Portugal desprezou soldados africanos”
"Entrei
para a recruta no Quartel de Mafra em Janeiro de 1971, finda a qual fui
"escolhido voluntariamente" para me apresentar em Lamego onde fiz a
especialidade de Operações Especiais, vulgo, Rangers. Daí fui colocado
no Regimento da Serra do Pilar, em Gaia, onde a partir de Outubro de
1971 começámos a preparar o Batalhão, com o qual iria embarcar no
‘Niassa’, a 21 de Dezembro de 1971, rumo à Guiné.
Chegámos
e fomos enviados para a ilha de Bolama onde fizemos a IAO, (Instrução
de Aperfeiçoamento Operacional), com vista à adaptação não só ao clima,
mas às condições de guerra da Guiné. O meu Batalhão, BART 3873, ficou
sediado em Bambadinca (zona leste), e a minha companhia, CART 3492, foi
para o aquartelamento mais longe da sede, no Xitole.
Durante os sete ou oito meses da minha estadia no
Xitole, tivemos flagelações ao quartel, sem baixas, nem ferimentos entre
os militares. Houve uma ou duas emboscadas, sem problemas para as
nossas tropas, tendo sido reportadas por informadores algumas baixas no
PAIGC.
Fui então enviado para comandar um Pelotão
Independente de Africanos, o Pel. Caç Nat. 52, sediado nessa altura na
Ponte do rio Udunduma, na estrada Bambadinca/Xime. Era um sítio sem
condições de vida, mas onde estive muito pouco tempo e sem problemas.
Depois o Pelotão foi colocado no Destacamento de Mato Cão, na margem
norte do rio Geba, a meio caminho entre o Xime e Bambadinca, sendo a
nossa primeira missão assegurar a navegabilidade desse troço do Geba.
GUERRILHA
As condições de vida
eram francamente más: dormíamos em buracos abertos no chão, ladeados de
bidons e cobertos de paus de cibo e sem luz. Devo ter estado em Mato Cão
cerca de nove meses.

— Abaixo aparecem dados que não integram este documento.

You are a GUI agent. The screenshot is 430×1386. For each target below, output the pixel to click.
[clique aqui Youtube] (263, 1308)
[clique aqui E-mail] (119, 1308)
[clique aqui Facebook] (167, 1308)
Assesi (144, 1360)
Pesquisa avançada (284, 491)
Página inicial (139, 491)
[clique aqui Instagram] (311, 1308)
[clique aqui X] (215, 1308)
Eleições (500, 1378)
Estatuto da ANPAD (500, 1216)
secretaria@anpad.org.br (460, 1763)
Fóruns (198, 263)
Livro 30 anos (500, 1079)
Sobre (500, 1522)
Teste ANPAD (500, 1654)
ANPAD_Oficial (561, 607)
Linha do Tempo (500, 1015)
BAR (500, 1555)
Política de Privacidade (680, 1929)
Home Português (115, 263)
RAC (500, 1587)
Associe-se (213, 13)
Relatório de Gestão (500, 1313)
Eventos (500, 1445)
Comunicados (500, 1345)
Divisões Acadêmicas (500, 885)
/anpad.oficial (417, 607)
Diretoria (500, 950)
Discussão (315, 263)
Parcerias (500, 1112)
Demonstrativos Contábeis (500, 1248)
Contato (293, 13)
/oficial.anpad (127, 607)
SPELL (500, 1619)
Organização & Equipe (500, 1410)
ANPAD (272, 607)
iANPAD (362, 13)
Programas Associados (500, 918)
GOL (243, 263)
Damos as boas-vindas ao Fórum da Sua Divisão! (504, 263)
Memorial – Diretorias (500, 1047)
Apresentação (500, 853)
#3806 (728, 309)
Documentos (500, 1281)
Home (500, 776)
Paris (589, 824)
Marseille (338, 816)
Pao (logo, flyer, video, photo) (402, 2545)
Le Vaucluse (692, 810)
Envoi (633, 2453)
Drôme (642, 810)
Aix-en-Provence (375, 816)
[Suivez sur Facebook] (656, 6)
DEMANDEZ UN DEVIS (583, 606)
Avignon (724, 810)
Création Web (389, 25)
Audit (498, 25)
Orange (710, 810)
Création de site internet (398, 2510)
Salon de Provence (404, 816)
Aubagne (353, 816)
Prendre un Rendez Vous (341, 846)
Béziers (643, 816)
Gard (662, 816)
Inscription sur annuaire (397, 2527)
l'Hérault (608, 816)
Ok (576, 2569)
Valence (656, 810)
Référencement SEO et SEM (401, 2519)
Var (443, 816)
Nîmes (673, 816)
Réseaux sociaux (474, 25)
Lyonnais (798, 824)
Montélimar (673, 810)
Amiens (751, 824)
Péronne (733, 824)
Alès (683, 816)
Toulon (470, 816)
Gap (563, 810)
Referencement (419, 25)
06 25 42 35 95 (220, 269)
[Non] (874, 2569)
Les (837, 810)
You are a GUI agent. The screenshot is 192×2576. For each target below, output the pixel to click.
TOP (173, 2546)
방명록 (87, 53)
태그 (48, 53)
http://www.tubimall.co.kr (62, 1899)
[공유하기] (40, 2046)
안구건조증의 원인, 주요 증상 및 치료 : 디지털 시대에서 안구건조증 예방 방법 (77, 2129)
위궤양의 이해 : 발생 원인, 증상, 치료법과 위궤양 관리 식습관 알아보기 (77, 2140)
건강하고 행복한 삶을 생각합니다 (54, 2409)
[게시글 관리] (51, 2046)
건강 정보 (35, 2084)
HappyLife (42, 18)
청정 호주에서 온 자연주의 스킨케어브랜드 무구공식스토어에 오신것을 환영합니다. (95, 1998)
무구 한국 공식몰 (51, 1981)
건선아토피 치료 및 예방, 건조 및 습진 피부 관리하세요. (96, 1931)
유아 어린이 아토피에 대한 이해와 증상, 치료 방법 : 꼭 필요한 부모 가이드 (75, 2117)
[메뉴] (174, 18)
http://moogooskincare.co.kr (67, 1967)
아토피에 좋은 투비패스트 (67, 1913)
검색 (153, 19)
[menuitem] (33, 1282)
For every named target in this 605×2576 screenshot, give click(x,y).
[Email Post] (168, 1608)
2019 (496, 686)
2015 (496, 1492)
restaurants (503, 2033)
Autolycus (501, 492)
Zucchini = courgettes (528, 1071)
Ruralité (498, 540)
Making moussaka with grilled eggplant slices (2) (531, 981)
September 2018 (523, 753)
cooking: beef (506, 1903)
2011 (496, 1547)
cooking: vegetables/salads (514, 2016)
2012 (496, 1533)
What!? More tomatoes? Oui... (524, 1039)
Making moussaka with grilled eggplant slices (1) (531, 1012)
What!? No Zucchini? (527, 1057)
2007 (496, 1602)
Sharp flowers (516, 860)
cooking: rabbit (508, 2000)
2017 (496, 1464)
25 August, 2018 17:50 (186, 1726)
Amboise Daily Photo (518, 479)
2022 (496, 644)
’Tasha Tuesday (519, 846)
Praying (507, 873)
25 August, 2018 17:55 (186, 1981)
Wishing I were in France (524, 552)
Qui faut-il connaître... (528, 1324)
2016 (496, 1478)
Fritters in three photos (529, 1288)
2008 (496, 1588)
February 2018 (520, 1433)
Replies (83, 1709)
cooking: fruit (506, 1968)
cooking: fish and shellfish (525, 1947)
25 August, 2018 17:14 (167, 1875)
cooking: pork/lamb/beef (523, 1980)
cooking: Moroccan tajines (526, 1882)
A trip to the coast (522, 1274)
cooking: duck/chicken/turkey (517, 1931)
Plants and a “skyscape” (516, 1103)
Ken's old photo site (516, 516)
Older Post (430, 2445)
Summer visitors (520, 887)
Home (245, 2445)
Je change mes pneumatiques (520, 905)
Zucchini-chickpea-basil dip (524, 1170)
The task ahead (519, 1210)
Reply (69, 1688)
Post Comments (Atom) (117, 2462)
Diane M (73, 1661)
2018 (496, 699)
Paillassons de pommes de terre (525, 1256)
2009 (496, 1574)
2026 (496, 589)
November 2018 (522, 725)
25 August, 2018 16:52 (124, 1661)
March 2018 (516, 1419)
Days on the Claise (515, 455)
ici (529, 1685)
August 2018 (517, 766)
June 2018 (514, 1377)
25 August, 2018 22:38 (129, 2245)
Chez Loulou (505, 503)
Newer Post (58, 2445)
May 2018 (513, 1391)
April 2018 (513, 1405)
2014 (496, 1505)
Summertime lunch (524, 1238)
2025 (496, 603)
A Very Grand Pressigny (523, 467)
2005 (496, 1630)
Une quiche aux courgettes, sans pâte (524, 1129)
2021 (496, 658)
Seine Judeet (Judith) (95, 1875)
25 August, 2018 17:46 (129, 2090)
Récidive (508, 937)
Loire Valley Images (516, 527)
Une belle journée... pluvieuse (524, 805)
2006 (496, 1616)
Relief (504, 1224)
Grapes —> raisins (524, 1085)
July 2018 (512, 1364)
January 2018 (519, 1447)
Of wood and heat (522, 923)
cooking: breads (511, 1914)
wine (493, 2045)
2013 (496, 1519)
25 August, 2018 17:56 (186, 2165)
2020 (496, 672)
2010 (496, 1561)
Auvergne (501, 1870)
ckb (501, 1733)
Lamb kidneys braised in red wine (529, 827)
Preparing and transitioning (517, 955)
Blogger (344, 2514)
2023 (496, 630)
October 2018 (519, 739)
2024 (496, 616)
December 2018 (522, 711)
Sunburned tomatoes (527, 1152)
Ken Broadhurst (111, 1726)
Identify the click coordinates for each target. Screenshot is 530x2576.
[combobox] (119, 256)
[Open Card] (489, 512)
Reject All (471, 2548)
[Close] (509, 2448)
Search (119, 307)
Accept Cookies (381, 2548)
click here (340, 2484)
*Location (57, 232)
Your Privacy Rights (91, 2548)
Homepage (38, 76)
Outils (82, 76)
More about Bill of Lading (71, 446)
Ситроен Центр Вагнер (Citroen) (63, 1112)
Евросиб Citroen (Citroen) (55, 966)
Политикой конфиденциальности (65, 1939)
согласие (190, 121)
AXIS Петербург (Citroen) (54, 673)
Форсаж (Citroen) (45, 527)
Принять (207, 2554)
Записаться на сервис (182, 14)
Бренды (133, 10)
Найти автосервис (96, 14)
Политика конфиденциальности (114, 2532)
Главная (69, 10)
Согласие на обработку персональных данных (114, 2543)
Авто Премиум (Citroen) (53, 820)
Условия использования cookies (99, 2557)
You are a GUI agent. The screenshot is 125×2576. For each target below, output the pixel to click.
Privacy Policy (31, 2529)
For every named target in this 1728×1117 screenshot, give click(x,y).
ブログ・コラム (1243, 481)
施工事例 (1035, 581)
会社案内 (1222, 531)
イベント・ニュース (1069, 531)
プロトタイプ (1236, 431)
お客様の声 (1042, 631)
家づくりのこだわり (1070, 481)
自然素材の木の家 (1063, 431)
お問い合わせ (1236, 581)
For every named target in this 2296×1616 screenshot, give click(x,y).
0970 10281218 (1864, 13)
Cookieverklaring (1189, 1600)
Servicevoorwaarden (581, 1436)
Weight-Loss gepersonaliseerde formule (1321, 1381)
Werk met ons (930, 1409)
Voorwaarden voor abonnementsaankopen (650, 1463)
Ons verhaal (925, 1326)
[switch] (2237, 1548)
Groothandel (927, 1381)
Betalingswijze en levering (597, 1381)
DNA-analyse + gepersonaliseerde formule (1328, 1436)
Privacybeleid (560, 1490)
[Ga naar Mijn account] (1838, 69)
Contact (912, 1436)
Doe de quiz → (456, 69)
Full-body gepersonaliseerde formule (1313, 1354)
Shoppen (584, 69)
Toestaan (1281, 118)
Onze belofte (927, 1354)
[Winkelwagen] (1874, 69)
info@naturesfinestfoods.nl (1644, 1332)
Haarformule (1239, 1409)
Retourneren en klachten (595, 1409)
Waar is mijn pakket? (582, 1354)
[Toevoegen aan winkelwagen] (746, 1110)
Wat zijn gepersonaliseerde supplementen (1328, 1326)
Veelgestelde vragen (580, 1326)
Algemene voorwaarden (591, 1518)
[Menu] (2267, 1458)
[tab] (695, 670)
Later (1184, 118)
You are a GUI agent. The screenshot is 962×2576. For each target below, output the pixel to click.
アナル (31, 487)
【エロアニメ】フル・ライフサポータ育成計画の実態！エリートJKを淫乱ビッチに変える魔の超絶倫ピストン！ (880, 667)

Mantivemos uma forte actividade operacional – o
melhor "remédio" neste tipo de guerra de guerrilha.
Posteriormente, fui colocado na C. Caç. 15, (Companhias
de Africanos), sediada em Mansoa, constituída na sua esmagadora maioria
por Balantas, e que fazia operações de intervenção do Batalhão de
Mansoa, segurança à estrada em construção de Mansoa/Portogole, e
segurança às colunas que passavam para Norte, junto à mata do Morés.
Aqui e até ao fim da comissão tive uma actividade operacional muito
intensa, com contactos com o inimigo de então, mas graças a Deus sem
baixas na nossa Companhia a registar.
CAMARADAS
Regressei a Portugal, em rendição individual, em avião
militar em 21 de Dezembro de 1973. Afirma-se, hoje em dia, que a guerra
na Guiné estaria perdida militarmente. Não creio. Só motivos políticos
justificam tal afirmação. Ainda hoje não esqueço a dedicação e empenho
das forças africanas constituídas por guineenses, que honrosamente
comandei, e exprimir a minha revolta pelo abandono a que foram votados.
Muitos foram fuzilados e outros presos, agredidos, pelas autoridades que
tomaram conta da Guiné – desprezados por Portugal.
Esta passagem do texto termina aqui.